The Z1 has a robust feel to it, mainly due to its metal-body construction, but also because of its fullheight metal front panel, which slides across to protect the lens and flash, turning the camera off in the process.
The large, 2.5-inch LCD on the back panel is the most fragile element but even this has a scratch-resistant coating. Controls are basic but well laid out, enabling quick and easy operation.
The feature list looks a little bland compared to some of the latest ultra-compact cameras but FujiFilm nevertheless claim that its new 'Real Photo' processor and a special 5th Generation Super CCD-HR 5.1Mp sensor, along with Fujinon lens optics, provide for ultra-high sensitivity, low noise, faster operational speeds and reduced power consumption.

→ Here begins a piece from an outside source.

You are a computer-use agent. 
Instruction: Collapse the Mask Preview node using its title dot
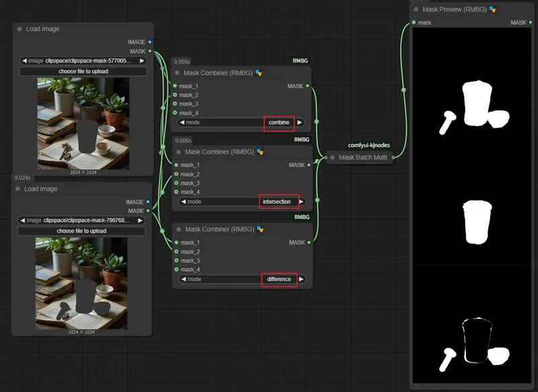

There's no built in memory in the Z1 but you do get a 16MB memory card with the camera, although that's only sufficient for about six shots in top quality mode. The camera also uses xDPicture Cards, in preference to the far more popular SD/MMC format, so memory cards tend to be slower and more expensive to buy.
At least there's a docking station supplied in the box, which makes for civilised recharging of the battery and easy file transfer to your PC.
True to its word, the Z1 is quick on the uptake with a very fast start-up time and seriously low shutter lag. However, image quality for both indoor and outdoor shots was decidedly average in our tests.
There appeared to be a slight lack of sharpness compared with much of the competition and higher levels of digital noise afflicting some images. There's no denying that the Z1 is aggressively priced but if it's outright photo quality you want, you're better off spending a little extra.